→ **TASK INSTRUCTIONS**: Reproduce the listing below word for word, leaving out the pictures.
------------
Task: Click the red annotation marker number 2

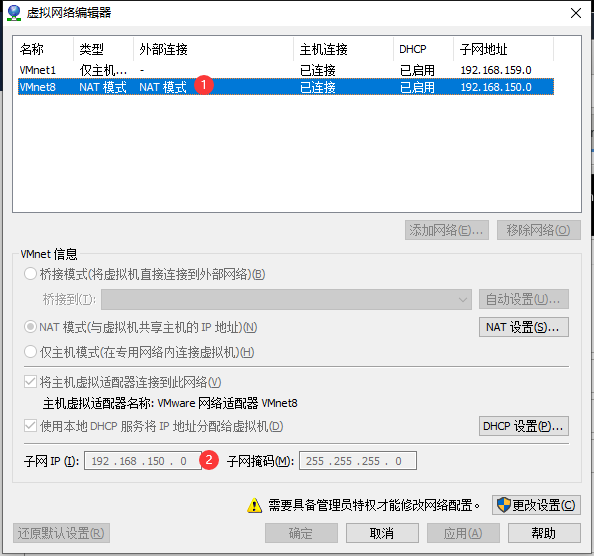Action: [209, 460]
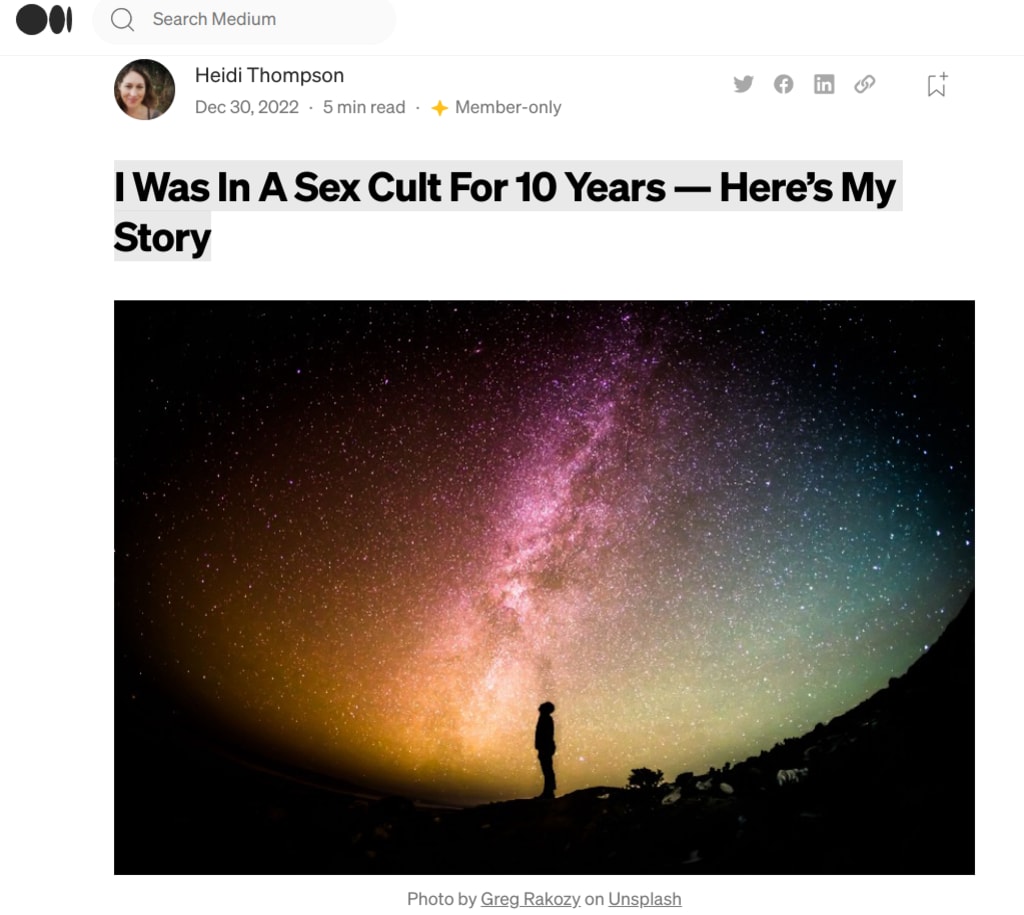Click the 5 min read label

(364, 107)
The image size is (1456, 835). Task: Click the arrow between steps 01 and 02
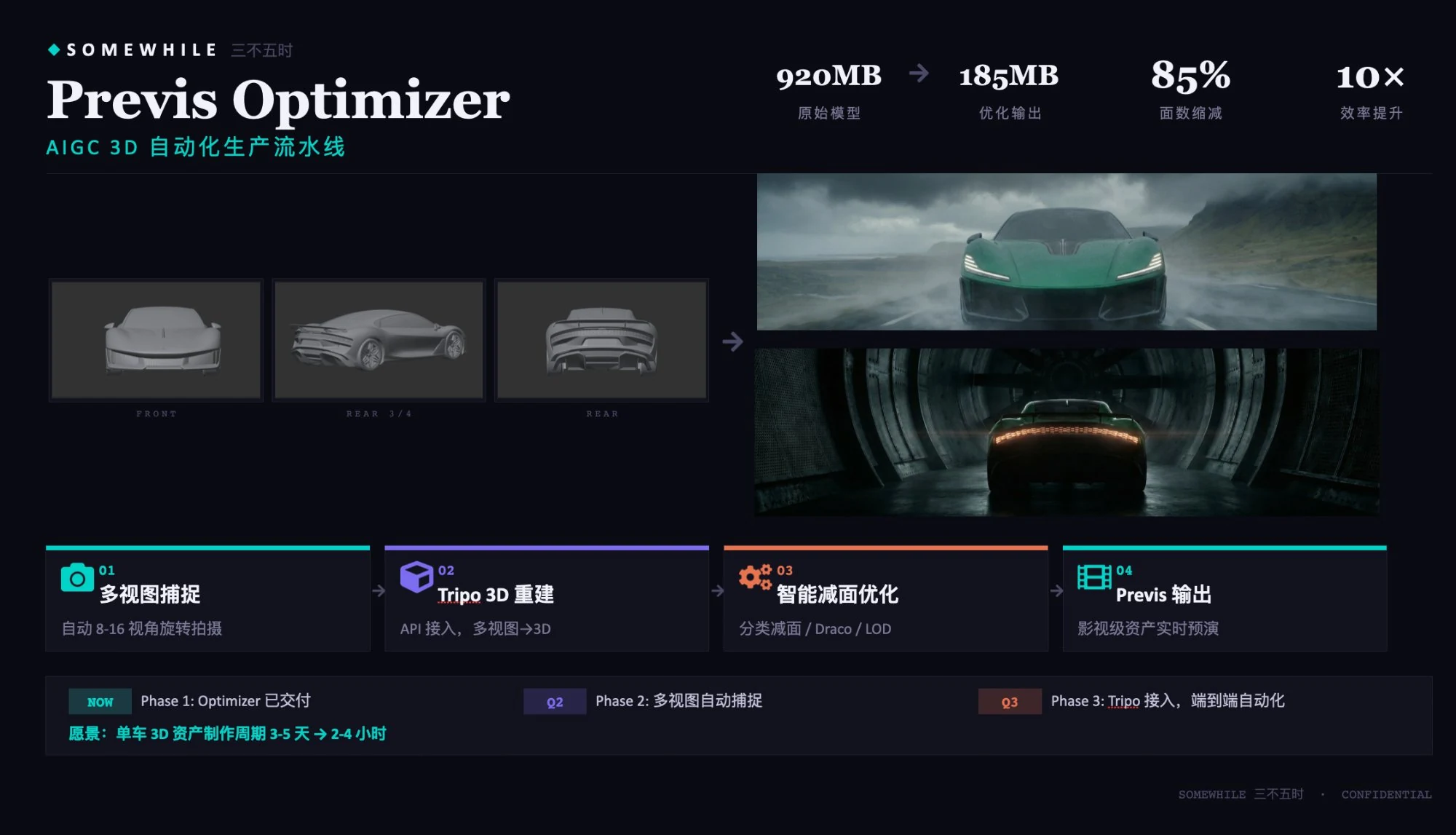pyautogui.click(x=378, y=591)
------------
→ **RESPONSE BELOW**:
Task: Click the red annotation marker number 2

Action: [209, 460]
Click the 5 min read label

(364, 107)
The image size is (1456, 835). Task: Click the arrow between steps 01 and 02
pyautogui.click(x=378, y=591)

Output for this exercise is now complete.